━━━━━ Record extracts
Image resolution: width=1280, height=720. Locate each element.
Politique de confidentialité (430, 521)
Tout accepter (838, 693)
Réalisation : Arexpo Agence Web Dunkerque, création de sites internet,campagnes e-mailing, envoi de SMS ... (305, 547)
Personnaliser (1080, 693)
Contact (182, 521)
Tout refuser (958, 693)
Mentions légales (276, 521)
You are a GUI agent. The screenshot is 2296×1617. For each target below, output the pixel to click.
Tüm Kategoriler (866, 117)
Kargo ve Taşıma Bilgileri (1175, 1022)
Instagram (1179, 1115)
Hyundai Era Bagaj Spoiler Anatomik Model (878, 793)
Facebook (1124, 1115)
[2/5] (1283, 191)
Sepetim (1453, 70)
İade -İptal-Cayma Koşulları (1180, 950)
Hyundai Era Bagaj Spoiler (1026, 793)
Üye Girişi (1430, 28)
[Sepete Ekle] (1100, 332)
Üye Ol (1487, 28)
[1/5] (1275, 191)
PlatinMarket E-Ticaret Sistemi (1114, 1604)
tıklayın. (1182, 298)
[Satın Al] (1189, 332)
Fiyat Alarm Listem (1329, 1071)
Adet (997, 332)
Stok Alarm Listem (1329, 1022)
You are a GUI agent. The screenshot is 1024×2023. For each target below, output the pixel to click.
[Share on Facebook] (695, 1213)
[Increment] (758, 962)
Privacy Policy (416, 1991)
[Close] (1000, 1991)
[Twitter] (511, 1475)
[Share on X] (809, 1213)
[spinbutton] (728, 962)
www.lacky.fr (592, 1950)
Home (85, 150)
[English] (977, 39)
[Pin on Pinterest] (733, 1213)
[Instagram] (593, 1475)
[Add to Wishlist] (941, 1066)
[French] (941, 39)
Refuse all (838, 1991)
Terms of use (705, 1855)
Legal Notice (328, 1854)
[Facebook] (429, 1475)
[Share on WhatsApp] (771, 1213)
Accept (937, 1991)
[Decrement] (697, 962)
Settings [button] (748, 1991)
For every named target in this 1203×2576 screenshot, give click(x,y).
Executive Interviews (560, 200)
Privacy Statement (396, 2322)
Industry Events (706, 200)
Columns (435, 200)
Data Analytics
━━━━━━━━━━
**What you should do**. Please copy the data above in its entirety, exactly as written.

**Answer for the task**.
Image resolution: width=1280, height=720. Locate each element.
Politique de confidentialité (430, 521)
Tout accepter (838, 693)
Réalisation : Arexpo Agence Web Dunkerque, création de sites internet,campagnes e-mailing, envoi de SMS ... (305, 547)
Personnaliser (1080, 693)
Contact (182, 521)
Tout refuser (958, 693)
Mentions légales (276, 521)
You are a GUI agent. The screenshot is 2296×1617. For each target below, output the pixel to click.
Tüm Kategoriler (866, 117)
Kargo ve Taşıma Bilgileri (1175, 1022)
Instagram (1179, 1115)
Hyundai Era Bagaj Spoiler Anatomik Model (878, 793)
Facebook (1124, 1115)
[2/5] (1283, 191)
Sepetim (1453, 70)
İade -İptal-Cayma Koşulları (1180, 950)
Hyundai Era Bagaj Spoiler (1026, 793)
Üye Girişi (1430, 28)
[Sepete Ekle] (1100, 332)
Üye Ol (1487, 28)
[1/5] (1275, 191)
PlatinMarket E-Ticaret Sistemi (1114, 1604)
tıklayın. (1182, 298)
[Satın Al] (1189, 332)
Fiyat Alarm Listem (1329, 1071)
Adet (997, 332)
Stok Alarm Listem (1329, 1022)
You are a GUI agent. The screenshot is 1024×2023. For each target below, output the pixel to click.
[Share on Facebook] (695, 1213)
[Increment] (758, 962)
Privacy Policy (416, 1991)
[Close] (1000, 1991)
[Twitter] (511, 1475)
[Share on X] (809, 1213)
[spinbutton] (728, 962)
www.lacky.fr (592, 1950)
Home (85, 150)
[English] (977, 39)
[Pin on Pinterest] (733, 1213)
[Instagram] (593, 1475)
[Add to Wishlist] (941, 1066)
[French] (941, 39)
Refuse all (838, 1991)
Terms of use (705, 1855)
Legal Notice (328, 1854)
[Facebook] (429, 1475)
[Share on WhatsApp] (771, 1213)
Accept (937, 1991)
[Decrement] (697, 962)
Settings [button] (748, 1991)
For every named target in this 1203×2576 screenshot, give click(x,y).
Executive Interviews (560, 200)
Privacy Statement (396, 2322)
Industry Events (706, 200)
Columns (435, 200)
Data Analytics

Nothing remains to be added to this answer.